In response to a list of questions from NBC News on practices at their pregnancy centers, Andrea Trudden, vice president of communications at Heartbeat International, said via email, “While Heartbeat International offers recommendations and sample forms, these centers ultimately decide what works best for their specific communities.”

“Regarding abortion vulnerability, the pregnancy centers are committed to offering nonjudgmental care to women facing challenging decisions. Any tools used, such as scoring systems, help to better understand a client’s circumstances and the level of support she may need,” she said. “Centers are committed to upholding the highest standards of confidentiality and care, and any disclosures are made only under circumstances required by law to ensure the safety and well-being of the client and those around her.”

Susannah Baruch, executive director of the Petrie-Flom Center for Health Law Policy, Biotechnology and Bioethics at Harvard Law School, said: “Many of the crisis pregnancy centers are part of networks, and they’re sharing the information up to the networks, which are there to try to reduce the number of people accessing abortion. We don’t know exactly what they would do with the information.”

In its response to the Idaho attorney general, Sage Women’s Center said “no personally identifiable information” is shared with Heartbeat International.

Most crisis pregnancy centers in the United States are affiliated with either Heartbeat International or Care Net, another anti-abortion network.

Care Net’s “New Client/Patient Intake Conversation Guide” includes a similar methodology for scoring women on their likelihood to have an abortion, as well as religious conversational guides. The guide is available for purchase online.

A note on the question, “What would you like to change about your relationship with God, if you could?” says: “This is a good place to share the gospel, if the client seems open.”

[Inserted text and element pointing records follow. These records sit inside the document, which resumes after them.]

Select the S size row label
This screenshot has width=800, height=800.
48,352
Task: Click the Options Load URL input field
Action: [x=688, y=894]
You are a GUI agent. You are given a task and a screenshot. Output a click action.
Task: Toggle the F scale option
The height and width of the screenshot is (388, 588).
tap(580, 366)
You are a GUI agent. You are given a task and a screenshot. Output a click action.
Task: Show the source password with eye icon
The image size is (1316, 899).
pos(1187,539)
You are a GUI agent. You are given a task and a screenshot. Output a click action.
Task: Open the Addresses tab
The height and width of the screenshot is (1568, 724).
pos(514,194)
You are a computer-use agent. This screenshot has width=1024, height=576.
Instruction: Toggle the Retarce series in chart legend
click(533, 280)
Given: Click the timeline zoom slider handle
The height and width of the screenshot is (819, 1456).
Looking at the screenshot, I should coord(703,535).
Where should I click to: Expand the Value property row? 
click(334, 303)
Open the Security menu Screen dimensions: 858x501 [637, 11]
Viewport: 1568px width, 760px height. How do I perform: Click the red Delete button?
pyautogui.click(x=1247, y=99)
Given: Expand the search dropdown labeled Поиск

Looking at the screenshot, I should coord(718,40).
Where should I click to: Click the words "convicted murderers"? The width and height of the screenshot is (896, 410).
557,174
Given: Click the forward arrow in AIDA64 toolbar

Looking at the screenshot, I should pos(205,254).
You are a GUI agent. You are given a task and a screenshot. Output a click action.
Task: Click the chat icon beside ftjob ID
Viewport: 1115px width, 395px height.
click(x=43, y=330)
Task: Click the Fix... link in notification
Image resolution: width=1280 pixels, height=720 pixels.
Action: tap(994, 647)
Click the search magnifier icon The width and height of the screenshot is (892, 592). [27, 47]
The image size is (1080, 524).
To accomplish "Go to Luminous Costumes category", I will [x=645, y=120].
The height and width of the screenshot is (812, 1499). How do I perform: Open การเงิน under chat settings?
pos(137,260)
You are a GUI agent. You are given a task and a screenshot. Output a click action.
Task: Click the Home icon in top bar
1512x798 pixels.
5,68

North Carolina state Rep. Julie von Haefen, a Democrat who represents a district near Raleigh, says she’s spent much of her six years in office trying to figure out how crisis pregnancy centers use state-appropriated funds. Like Idaho, North Carolina provides state funding to crisis pregnancy centers.

She said she visited a Care Net-affiliated center in Raleigh and requested to see its patient intake documents. Her request was denied.

“I asked them, can you provide me everything that you give to people who might come in for services? And they said, ‘Well, I don’t know about that,’” von Haefen said. “I’m a sitting state legislator, and we give you state money, so I don’t know why you wouldn’t give it to me. And yet they didn’t.”

Instead, von Haefen says, she was provided with a pamphlet.

Care Net did not respond to a request for comment.

“They didn’t show me any documents other than they did give me a couple of flyers,” she said. “The backside of it did have a lot of misinformation about abortions. Kind of the standard thing that they push about abortions cause cancer, or they can cause infertility.”